Le Premier ministre Alix Didier Fils-Aimé est rentré jeudi de sa mission diplomatique aux États-Unis avec des promesses de soutien renforcé pour la sécurité et l’aide aux migrants haïtiens. Mais face à l’accueil mitigé à l’aéroport, la population reste partagée entre espoir et méfiance.
Un retour théâtral à l’aéroport Toussaint Louverture
L’aéroport international Toussaint Louverture a vécu jeudi matin une scène digne des grandes heures de la politique haïtienne. D’un côté, des sympathisants mobilisés dès l’aube, brandissant des pancartes « Stabilite se priyorite n » et « Ayiti pou lapè », ont accueilli le Premier ministre dans une ambiance de carnaval avec des bandes de rara et des motards. De l’autre, un groupe de contestataires scandait des slogans hostiles, dénonçant ce qu’ils considèrent comme l’échec de la transition actuelle.

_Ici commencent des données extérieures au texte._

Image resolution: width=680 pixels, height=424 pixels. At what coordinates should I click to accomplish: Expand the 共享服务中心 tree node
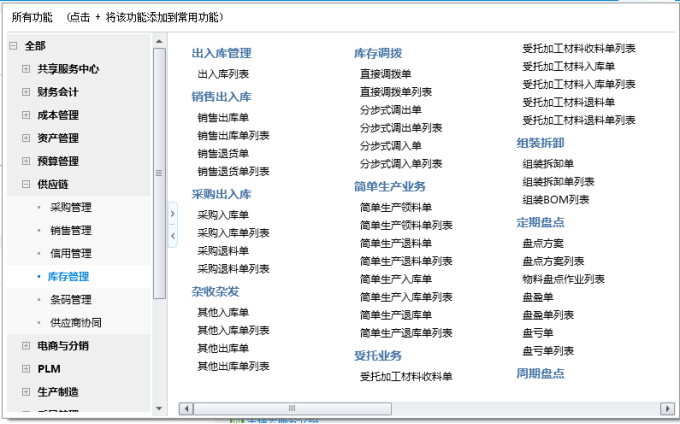[26, 69]
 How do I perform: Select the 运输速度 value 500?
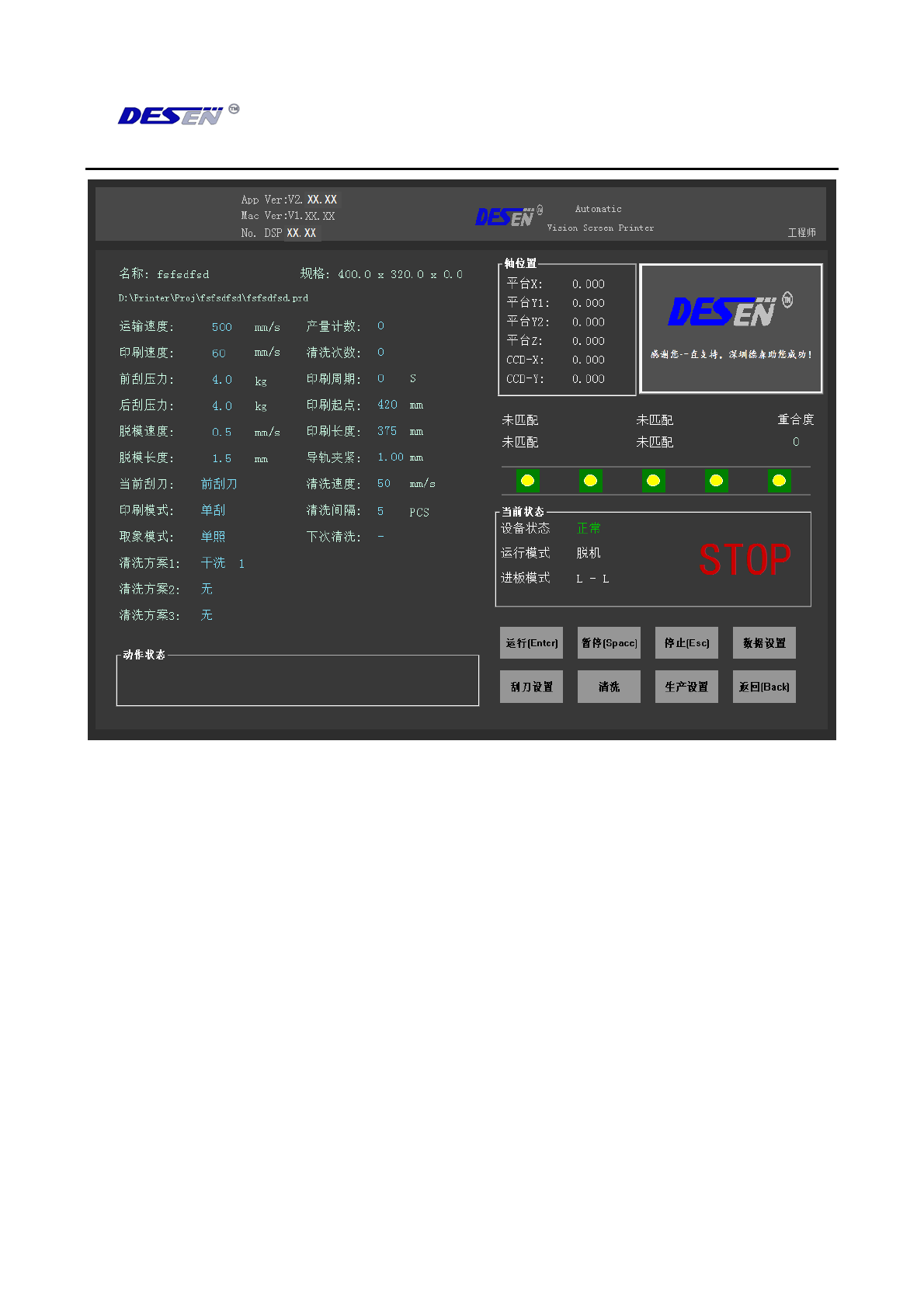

Cette double mobilisation, qui a paralysé la circulation sur la route de l’aéroport et à Delmas 31, reflète parfaitement l’état d’esprit d’une population haïtienne tiraillée entre l’espoir d’un changement et la lassitude face aux promesses non tenues.
Washington : des discussions cruciales sur la sécurité
Au cœur de cette mission de six jours se trouvait la question sécuritaire, talon d’Achille du gouvernement haïtien. Accompagné de Mario Andrésol, secrétaire d’État à la Sécurité publique, Fils-Aimé a plaidé auprès des officiels américains pour un renforcement de la Police nationale haïtienne (PNH) et de la Mission multinationale d’appui à la sécurité.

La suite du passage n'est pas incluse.